Coming back to the 'issues' mentioned earlier, issues (1) and (2) synergise (in a very weird use of the term) and cause a problem. Initially the patching involved emitting code that would cause a SIGSEGV and this is what triggered the problem. Upon executing such code, the thread would receive a SIGSEGV and then the signal could be caught and the thread halted. Or so I thought. Now, this instruction takes up 13 bytes (8 bytes if the page to be dereferenced is mapped to a 32 bit address, but let's keep things simple here). Suppose we have two threads, one with an IP 70, the other with 80. There is a safe point at 75, all numbers mentioned being in base 10. For the first thread, the obvious choice will be to patch the instruction at address 75 (rather to at least patch that instruction). Since the SIGSEGV takes up 13 bytes, everything from 70 to 83 is overwritten. When the execution is resumed (for the patches to actually take effect and the threads to halt), the second thread executes a malformed instruction and receives a SIGILL.

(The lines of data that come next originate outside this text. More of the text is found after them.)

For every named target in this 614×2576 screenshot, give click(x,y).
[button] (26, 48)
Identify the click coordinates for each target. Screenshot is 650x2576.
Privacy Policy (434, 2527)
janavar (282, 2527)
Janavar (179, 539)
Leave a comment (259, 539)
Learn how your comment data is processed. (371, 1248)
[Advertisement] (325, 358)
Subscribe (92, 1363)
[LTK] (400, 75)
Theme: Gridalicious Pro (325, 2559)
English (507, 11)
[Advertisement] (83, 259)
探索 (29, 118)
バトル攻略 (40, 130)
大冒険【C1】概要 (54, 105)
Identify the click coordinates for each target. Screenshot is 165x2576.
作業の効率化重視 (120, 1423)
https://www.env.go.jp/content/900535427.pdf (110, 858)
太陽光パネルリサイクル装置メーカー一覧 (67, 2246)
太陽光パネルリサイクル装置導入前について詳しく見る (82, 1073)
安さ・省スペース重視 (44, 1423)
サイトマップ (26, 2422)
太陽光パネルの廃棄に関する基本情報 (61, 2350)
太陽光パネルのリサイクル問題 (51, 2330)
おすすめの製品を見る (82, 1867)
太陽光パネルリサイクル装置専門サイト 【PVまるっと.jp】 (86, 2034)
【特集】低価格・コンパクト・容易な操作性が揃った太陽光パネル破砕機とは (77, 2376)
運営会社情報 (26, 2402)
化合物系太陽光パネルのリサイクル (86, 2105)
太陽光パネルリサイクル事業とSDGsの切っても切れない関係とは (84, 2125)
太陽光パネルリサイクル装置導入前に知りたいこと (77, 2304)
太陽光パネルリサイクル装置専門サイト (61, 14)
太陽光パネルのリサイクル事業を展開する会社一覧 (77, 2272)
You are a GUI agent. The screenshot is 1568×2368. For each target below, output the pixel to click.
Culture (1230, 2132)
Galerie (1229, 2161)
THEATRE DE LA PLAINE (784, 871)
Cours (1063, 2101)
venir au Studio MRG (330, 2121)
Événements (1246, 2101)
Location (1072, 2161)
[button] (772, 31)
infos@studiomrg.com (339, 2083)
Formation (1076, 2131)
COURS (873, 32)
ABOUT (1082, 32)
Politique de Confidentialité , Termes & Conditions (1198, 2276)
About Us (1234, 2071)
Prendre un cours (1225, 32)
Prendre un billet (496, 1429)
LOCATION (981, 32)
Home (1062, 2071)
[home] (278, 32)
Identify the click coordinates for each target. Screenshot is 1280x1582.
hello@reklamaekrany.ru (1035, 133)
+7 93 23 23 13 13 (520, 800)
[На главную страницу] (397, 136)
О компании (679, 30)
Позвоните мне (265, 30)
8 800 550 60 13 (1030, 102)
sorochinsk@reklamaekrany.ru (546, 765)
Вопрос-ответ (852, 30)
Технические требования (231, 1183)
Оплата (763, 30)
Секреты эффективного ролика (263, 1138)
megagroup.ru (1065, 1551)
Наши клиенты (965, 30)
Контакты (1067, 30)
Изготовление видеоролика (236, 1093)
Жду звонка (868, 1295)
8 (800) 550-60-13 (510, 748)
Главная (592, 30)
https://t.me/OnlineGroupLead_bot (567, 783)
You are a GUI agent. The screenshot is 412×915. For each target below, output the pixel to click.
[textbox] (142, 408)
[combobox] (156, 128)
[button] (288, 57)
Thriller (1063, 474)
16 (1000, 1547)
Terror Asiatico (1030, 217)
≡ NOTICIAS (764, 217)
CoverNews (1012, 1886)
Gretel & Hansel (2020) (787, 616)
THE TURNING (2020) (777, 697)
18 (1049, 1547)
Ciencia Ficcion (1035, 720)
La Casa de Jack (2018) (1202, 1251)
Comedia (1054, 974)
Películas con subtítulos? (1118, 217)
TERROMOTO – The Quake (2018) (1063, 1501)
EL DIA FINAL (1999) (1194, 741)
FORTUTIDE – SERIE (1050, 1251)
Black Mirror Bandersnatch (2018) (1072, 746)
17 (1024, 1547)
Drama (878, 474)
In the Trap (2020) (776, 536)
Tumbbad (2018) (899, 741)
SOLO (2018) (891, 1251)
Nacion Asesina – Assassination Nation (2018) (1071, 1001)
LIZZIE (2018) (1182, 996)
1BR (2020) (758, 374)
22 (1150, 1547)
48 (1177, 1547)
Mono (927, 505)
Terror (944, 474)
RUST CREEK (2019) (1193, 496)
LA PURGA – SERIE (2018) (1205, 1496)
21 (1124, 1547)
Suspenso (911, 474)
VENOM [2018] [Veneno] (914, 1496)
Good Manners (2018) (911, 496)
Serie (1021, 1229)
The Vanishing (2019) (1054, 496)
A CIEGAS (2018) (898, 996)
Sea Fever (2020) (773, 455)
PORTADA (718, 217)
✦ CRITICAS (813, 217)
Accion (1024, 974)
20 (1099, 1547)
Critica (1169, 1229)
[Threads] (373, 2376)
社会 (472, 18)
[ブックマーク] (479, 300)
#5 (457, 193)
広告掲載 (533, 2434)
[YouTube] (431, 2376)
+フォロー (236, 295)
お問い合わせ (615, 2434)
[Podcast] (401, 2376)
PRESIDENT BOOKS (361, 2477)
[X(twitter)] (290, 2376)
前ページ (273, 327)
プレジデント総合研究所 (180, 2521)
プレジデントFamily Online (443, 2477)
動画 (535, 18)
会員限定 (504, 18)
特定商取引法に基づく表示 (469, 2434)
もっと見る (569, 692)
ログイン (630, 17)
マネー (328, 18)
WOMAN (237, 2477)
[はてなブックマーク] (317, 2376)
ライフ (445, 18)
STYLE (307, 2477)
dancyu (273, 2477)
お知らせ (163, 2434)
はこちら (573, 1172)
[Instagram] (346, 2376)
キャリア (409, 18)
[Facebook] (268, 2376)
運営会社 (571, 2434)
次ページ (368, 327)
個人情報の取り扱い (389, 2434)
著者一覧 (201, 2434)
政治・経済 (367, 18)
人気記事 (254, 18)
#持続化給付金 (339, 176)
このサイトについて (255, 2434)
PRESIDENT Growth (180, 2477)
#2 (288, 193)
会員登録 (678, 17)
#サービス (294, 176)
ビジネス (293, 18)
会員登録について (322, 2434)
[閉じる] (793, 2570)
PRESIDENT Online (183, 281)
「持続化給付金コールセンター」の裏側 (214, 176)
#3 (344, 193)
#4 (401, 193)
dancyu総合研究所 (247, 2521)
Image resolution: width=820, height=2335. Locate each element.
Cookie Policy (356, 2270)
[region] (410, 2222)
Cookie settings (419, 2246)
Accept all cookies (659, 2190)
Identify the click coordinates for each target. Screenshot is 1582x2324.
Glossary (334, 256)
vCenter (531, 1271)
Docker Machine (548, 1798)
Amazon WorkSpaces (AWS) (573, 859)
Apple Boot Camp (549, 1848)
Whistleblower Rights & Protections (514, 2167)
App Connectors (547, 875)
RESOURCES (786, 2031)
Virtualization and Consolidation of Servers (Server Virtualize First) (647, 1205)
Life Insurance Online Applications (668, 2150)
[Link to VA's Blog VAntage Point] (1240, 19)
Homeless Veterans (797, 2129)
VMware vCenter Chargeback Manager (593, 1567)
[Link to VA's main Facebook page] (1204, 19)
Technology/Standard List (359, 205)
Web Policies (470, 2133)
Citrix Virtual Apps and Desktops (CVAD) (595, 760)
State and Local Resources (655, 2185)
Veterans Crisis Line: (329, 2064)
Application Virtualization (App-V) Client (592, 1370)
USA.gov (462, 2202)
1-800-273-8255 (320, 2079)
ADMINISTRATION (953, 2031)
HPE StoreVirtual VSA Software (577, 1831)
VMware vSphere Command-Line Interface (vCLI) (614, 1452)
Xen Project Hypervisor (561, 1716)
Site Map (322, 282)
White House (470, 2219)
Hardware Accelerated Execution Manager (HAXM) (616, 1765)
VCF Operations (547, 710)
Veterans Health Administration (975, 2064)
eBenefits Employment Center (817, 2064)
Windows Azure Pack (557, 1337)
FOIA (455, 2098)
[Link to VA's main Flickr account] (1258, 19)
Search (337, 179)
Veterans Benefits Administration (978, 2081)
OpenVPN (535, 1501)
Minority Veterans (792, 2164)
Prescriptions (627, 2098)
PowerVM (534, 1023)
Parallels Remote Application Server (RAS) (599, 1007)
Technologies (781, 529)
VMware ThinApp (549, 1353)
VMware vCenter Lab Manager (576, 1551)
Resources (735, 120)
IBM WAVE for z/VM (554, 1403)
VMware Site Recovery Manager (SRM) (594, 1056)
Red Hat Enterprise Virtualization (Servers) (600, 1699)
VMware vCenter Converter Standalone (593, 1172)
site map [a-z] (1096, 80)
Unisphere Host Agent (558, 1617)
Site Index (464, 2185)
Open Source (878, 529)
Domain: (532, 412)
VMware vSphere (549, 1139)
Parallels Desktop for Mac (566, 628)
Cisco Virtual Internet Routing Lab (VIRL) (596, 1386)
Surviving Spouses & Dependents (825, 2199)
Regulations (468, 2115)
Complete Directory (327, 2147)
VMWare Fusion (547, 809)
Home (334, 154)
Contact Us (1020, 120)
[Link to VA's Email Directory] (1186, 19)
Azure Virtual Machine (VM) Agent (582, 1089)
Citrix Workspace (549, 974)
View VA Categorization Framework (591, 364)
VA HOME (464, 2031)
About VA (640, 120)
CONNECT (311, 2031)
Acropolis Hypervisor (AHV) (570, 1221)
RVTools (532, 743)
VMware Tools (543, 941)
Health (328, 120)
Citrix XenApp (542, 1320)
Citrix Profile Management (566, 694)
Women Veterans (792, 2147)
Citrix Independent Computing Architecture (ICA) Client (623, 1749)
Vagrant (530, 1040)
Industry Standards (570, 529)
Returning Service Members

The easiest solution I could find was to insert a x86 trap instruction (0xCC). This generates a SIGTRAP instead of a SIGSEGV. Since a trap instruction is only one byte long it automatically takes care of issues (1) and (2). It does have the disadvantage of debugging difficult - I intend to ultimately remove SIGTRAPS and make the patches generate SIGSEGVs instead.
The are several issues with the current approach:
- AOT is not supported. While it may take a while before I can support, I might just be able to hack up support for pre-compiled assemblies. Perhaps this is something I should pursue post GSoC. Currently it might make sense to have a policy which detects if a method has safe points and then decides appropriately.
- Bugfixes. While I've tested the patch as much as I can, I'm sure it has bugs. Dirty, hairy, ugly, non-trivial, multi-threaded, throw-your-monitor-out-of-the-window bugs.
I will elaborate further on any progress (and more on the current state) in later posts.